◆ **Required actions**
1. Answer these questions from the CSS foundation article:
(a) How large does it say normalize.css is?
(b) Which two deprecated tags does it say Eric Myer's reset still accounts for?
(c) What max-width does its foundation give to img?
2. Pick up the CSS foundation article after its last sentence and keep writing it.

◆ **Extracted text**

Forget normalize or resets; lay your own CSS foundation

Updated

Overview

Most start their front end styles by throwing in a reset such as Eric Myer's or the more fashionable normalize.css. I will say a few nasty things about both approaches before I present to you the perfectionist alternative: Your own custom foundation.

Foundation is a good word for a different approach. Resets strip user agent default styles back. Normalizing attempts to even out the differences and fix a few things. A foundation strips and adds styles where it makes sense to minimize the amount of declarations and overrides you will have to make later. While a foundation can be replicated elsewhere, it is simple and intended to be built on top of.

Shitty things about normalize.css

  1. Declarations that aren't helpful. What's the point in specifying arbitrary sizes for headings when you are going to overwrite them all anyway?
  2. Support for browsers you might not need to support. Do you really need the IE8 hacks?
  3. It's over 8 KB. Hopefully you strip the comments, minify and include it in the main stylesheet to avoid an extra network request, but I know a lot of you don't.

Shitty things about resets

  1. Reset declarations can really clog your inspector when you try to trace styles.
  2. Resets don't attempt to normalize specific cross-browser issues or set helpful styles.

Bad things about both

  1. Declarations you don't need. Do you use <hr> tags? Neither do I. Chances are you won't be using <kbd>, <var>, <ruby> and a bunch of other bloat. Eric Myer's reset, the most popular, still accounts for deprecated tags such as <tt> and <big>.
  2. Both tend to include display: block styles for HTML5 element support in old IE. This is already handled by the HTML5 shiv.
  3. Essentials that technically fall outside of the scope of cross-browser normalisation are missing. E.g. making images responsive.
  4. Neither are perfect: You should try to be. Front end developers need to be intimate with user agent default styles for a million reasons. There will be times that you work on existing projects that don't use normalize.css and you will need to know what you are doing.

Lets get on to that perfectionist solution.

The foundation

The following essential styles should set the foundation for pretty much every project.

html {
    -ms-text-size-adjust: 100%;
    -webkit-text-size-adjust: 100%;
}
body {
    margin: 0;
    font: 16px/1 sans-serif;
    -moz-osx-font-smoothing: grayscale;
    -webkit-font-smoothing: antialiased;
}
h1,
h2,
h3,
h4,
p,
blockquote,
figure,
ol,
ul {
    margin: 0;
    padding: 0;
}
main,
li {
    display: block;
}
h1,
h2,
h3,
h4 {
    font-size: inherit;
}
strong {
    font-weight: bold;
}
a,
button {
    color: inherit;
    transition: .3s;
}
a {
    text-decoration: none;
}
button {
    overflow: visible;
    border: 0;
    font: inherit;
    -webkit-font-smoothing: inherit;
    letter-spacing: inherit;
    background: none;
    cursor: pointer;
}
::-moz-focus-inner {
    padding: 0;
    border: 0;
}
:focus {
    outline: 0;
}
img {
    max-width: 100%;
    height: auto;
    border: 0;
}

Breakdown

Lets go over this line-by-line.

◆ **Information provided**
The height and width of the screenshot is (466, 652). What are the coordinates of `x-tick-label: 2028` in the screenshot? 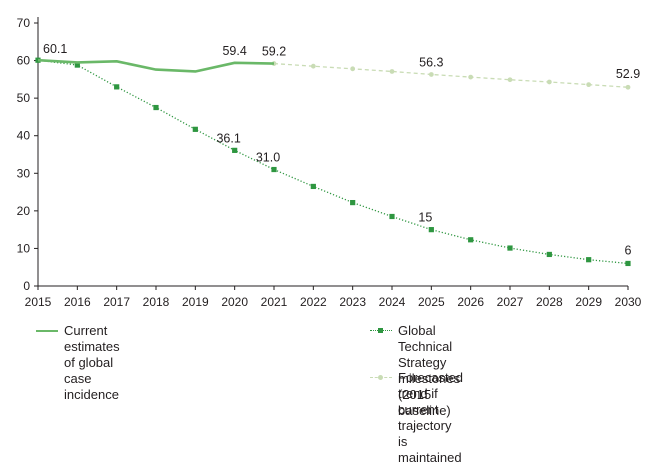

◆ **Responses**
1.
(a) Over 8 KB.
(b) <tt> and <big>.
(c) 100%.

2.
html {
    -ms-text-size-adjust: 100%;
    -webkit-text-size-adjust: 100%;
}

The text-size-adjust declarations prevent certain mobile browsers from automatically zooming fonts. Importantly this ensures iOS Safari matches the page width to wider landscape viewports instead of zooming everything. Unlike none, a value of 100% allows users to still pinch-zoom. These rules appear in Normalize.css, which is in turn used in the HTML5 Boilerplate and Bootstrap.

body {
    margin: 0;
    font: 16px/1 sans-serif;
    -moz-osx-font-smoothing: grayscale;
    -webkit-font-smoothing: antialiased;
}

Often undesired page margins are removed. The default font size can vary between browsers; normalize this to a legible base size suited to your chosen main font, which should replace sans-serif. A line-height of 1 resets inconsistent browser interpretations of the default normal to a more robust base value that will not cause undesired spacing.

The font-smoothing declarations are a good idea for a few reasons:

  1. Fonts on OS X will look more consistent with other systems that do not render text using sub-pixel anti-aliasing.
  2. Although grayscale is inferior to sub-pixel anti-aliasing, most fonts were designed for the "thinner" anti-aliasing and look better that way.
  3. Setting this smoothing beforehand prevents an ugly flickering of font "thickness" when animations start and stop. Browsers use this simpler font smoothing to save on resources when animating or transitioning elements.
h1,
h2,
h3,
h4,
p,
blockquote,
figure,
ol,
ul {
    margin: 0;
    padding: 0;
}

Here we head into reset territory. Stripping the margin and padding from these core elements brings them to the same predictable blank slate as div, section and article. The vast majority of the time you style these elements you want either a 0 value or something very specific. You will override 0 a lot less than an arbitrary value such as 1em.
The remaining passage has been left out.